It's all the little changes that make it better which you only pick up on as you use it persistantly.


----------



## ShadowFold (Jul 9, 2008)

I only got vista because 

A) I WANT DX10
B) Shadowrun
C) Everyone is doing it!

I got a good deal on it too!


----------



## Triprift (Jul 9, 2008)

ya happy with Vista so far Shadow? Yad be able to run to Vantage to wich is another bonus of having Vista.


----------



## ShadowFold (Jul 9, 2008)

Triprift said:


> ya happy with Vista so far Shadow? Yad be able to run to Vantage to wich is another bonus of having Vista.



I dont have it yet.. Shipping is taking forever my best guess is tomorrow.


----------



## mrw1986 (Jul 9, 2008)

I'm very happy with my Vista x86. Haven't had a BSoD to date (caused by Vista anyway, I get them because I push my hardware too far ). Also, Vista just adds so many small touches that XP didn't have.


----------



## Triprift (Jul 9, 2008)

I did get a few bsod a few months ago but since i updated my gpu drivers i havnt seen any more wooohoooo.


----------



## Deleted member 38767 (Jul 9, 2008)

If you have the hardware (and you do) to run Vista it is a great OS. I am useing it for ovre a year now and I'm quit happy with it. There are so many little things that just get under your skin and you can't live without them afterward and it is more stable then XP. But in the end it is a metter of personal preference.
I say go for Vista Home Premium 64 or Ultimat 64.


----------



## Edito (Jul 9, 2008)

Im using vista since the release date and i can´t imagine my PC with XP, go for vista its a great OS...


----------



## EnglishLion (Jul 9, 2008)

Triprift said:


> Yad be able to run to Vantage to wich is another bonus of having Vista.

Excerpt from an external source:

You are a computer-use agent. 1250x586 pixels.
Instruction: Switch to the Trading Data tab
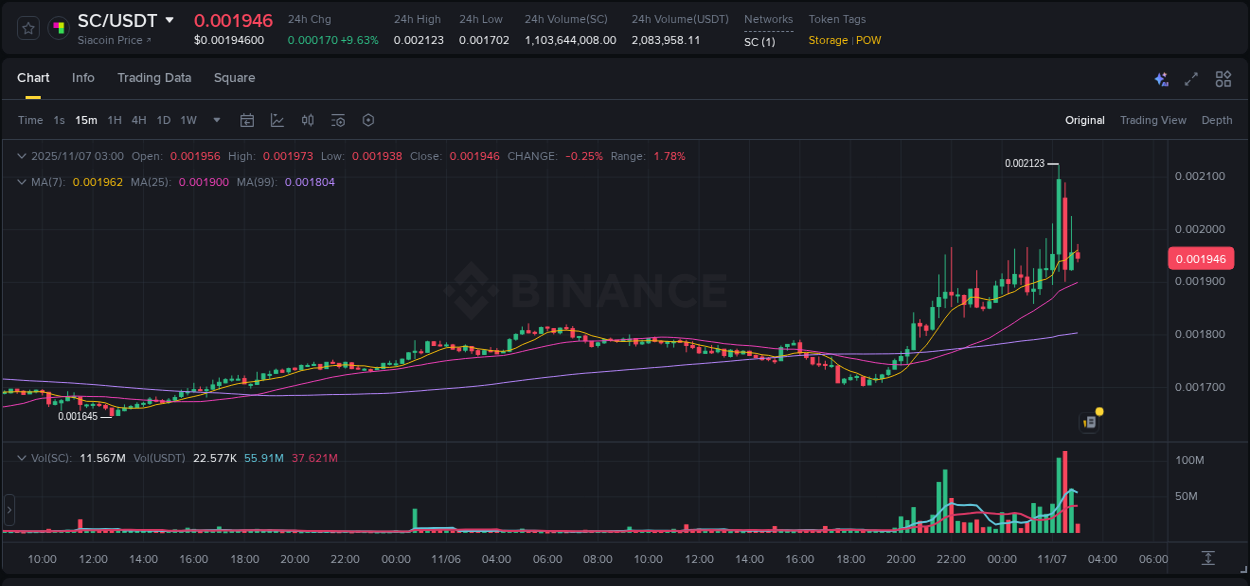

Unfortunately only an advantage if you have dx10 gpu.  I have vista but I don't have a DX10 card so I'm still waiting to try vantage.


----------



## xkm1948 (Jul 10, 2008)

Yeah, the only thing that I'm gonna do is waiting for some deals at newegg.

190 bucks, man, that's not some small money


----------



## wolf2009 (Jul 10, 2008)

look at my specs, i have vista and wont be going back to xp ever .


----------



## Kei (Jul 10, 2008)

EnglishLion said:


> It's the small things in vista that I like - like being able to 'merge' folders that you copy to a place where a folder exists with the same name.  Rather than just being able to replace or cancel.
> 
> I also like the quick search start menu.  No more staring at the options in the start menu to try to remember where you put a program (often in the default folder under the publisher's name, which I always forget!), just type the first few letters of the program and it pops up in the list!
> 
> ...



I completely agree with you it's all the little things in Vista that make it so much better than XP. The only legit reason I can see not switching to Vista is for people who don't have the proper amount of power needed to run Vista (games are the only thing with a TRUE recommended requirement not just what will work ). You have the hardware to make Vista sing it's beautiful song for you so why not utilize it?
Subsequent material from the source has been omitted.